— Уи, мон капитэн, — был ответ.
Видриера к этому времени уже вполне владел мореходным искусством: безошибочно «определял волну», в «бейдевинд» плыл с той же скоростью, что при попутном ветре, на траверс противника выходил точно по бушприту, вдобавок оказался недурным навигатором. Насчет же высокородной девицы он сделал строжайшие распоряжения, поручив самому неусыпному надзору ее безопасность, а лучше сказать, сохранность — как товара, наиболее подверженного порче, но весьма дорогостоящего при этом. Вскоре нашли способ успокоить графа Лемоса известием, что дитятю его, сей букет добродетелей и образчик целомудрия, содержат сообразно вышеназванным достоинствам, а посему, да не возропщет граф, расходы на содержание составляют — и далее шло такое количество нулей, что, право, уже неважно, какой циферкою открывается все число. Граф был несметно богат и своим богатством поделился с пиратами. Авторитет Видриеры укрепился окончательно.
Конец его подвигам — продолжавшимся более двух лет — положил следующий случай. Им удалось отбить у португальцев каравеллу, груженную неграми, и они возили ее, привязанную, за собой, как наживку на крючке — чтобы самим быть принятыми за португальцев. Прошло недели две. Как-то раз они наткнулись на одинокого испанца, который поддался обману. Оплошность же свою он понял слишком поздно, когда Видриера стал его преследовать. То был дрянной корабль с никуда не годной артиллерией, но с грузом золота и серебра на триста тысяч кастельянос. В общем, жирный кусок. В ходе охоты пираты заметили на горизонте девять других парусов, чему не придали значения: далеко. Между тем злополучный испанец к вечеру был от Видриеры уже на расстоянии выстрела из ломбарды. Он неоднократно менял курс в надежде ускользнуть, и всякий раз пираты перерезали ему путь. Видриере при желании ничего не стоило его взять, но он предпочел дождаться утра. Это была роковая ошибка. Когда с рассветом преследователь и преследуемый оказались почти что борт о борт друг с другом, к ним уже спешили корабли, в которых Видриера узнал португальскую армаду. Он не нашел ничего лучше, как отвязать плененную каравеллу, сказав ее шкиперу, что и второй корабль — французский, а сам поставил шестьдесят весел и на парусе стал быстро уходить — так что только весла сверкали. Когда отвязанная каравелла подошла к португальскому галеону, шкипер повторил сказанное ему Видриерой. А поскольку дурак-испанец неуклонно приближался, то на галеоне начали готовиться к бою. Разъяснилось все довольно скоро — едва только испанцы им салютовали. Хитрость Видриеры позволила ему выиграть время, но теперь четыре каравеллы немедля пустились за ним. Скорей всего, им так бы и не удалось его настигнуть, если б не два испанских корабля, державших курс на Терсейру. Завидя Видриеру, можно сказать, с высунутым языком улепетывающего, а вдали паруса четырех каравелл, испанцы двинулись наперехват. Напрасно Видриера несколько раз менял направление, к полудню он был окружен шестью кораблями.
— Открыть кингстоны? — спросил помощник капитана. — Спастись шансов нет.
— Шансов спастись нет лишь у того, кто умер. Спустить флаг, — и Видриера протянул своему помощнику великолепный сапфир, стоимостью в пять тысяч ливров, не меньше. Тот положил его на язык, затем осушил стакан рому.
— А что же вы, капитан?
— Не могу заставить себя ковыряться в дерьме.
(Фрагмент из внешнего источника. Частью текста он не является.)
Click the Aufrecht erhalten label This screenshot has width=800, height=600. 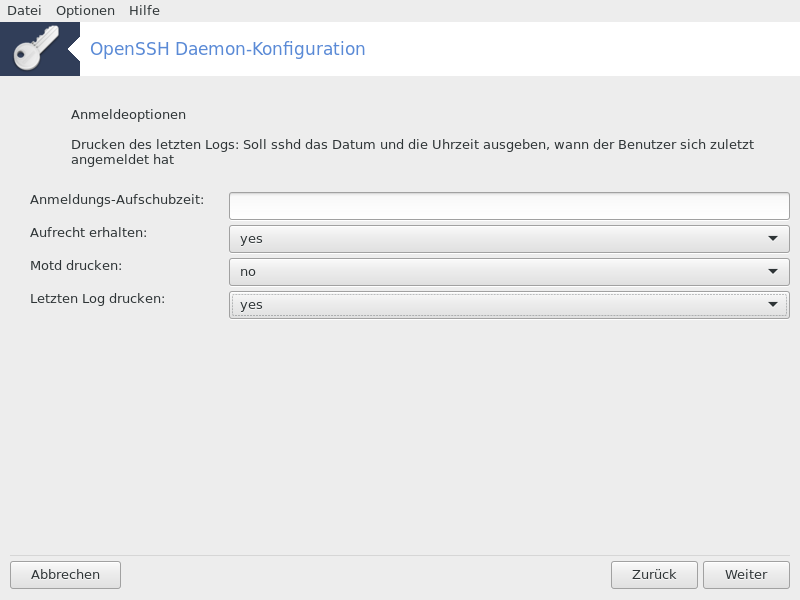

Захваченные в «испанских водах»,[5] пираты подлежали экстрадиции в Испанию. Им же и лучше, коль согласиться с парадоксальной для христианина мыслью, что шансов спастись нет только у мертвых. Португальцы пиратов вешали на месте, испанцы же только после семи лет неустанной гребли, а это уж точно оставляло надежду кончить свои дни не в петле, а, к примеру, в парусиновом мешке, в которых покойников бросали в море. Видриера, однако, не попал в число «мешочников», как их называли, и по прошествии семи лет, проведенных «на водах», был препровожден в Вальядолид. Там, в обществе других разбойников, как морских, так и сухопутных, ему предстояло быть торжественно повешенным — зрелище, коему оказывал честь своим присутствием обычно сам наместник. В Вальядолиде это был двадцатисемилетний дон Писарро де Баррамеда, обязанный своей головокружительной карьерой, как рассказывают, графу Лемосу, королевскому любимцу, на дочери которого он женился. Урожденная графиня Лемос наблюдала за казнью с подеста для дам — нимало не думая о том, что присутствует при попрании шестой заповеди.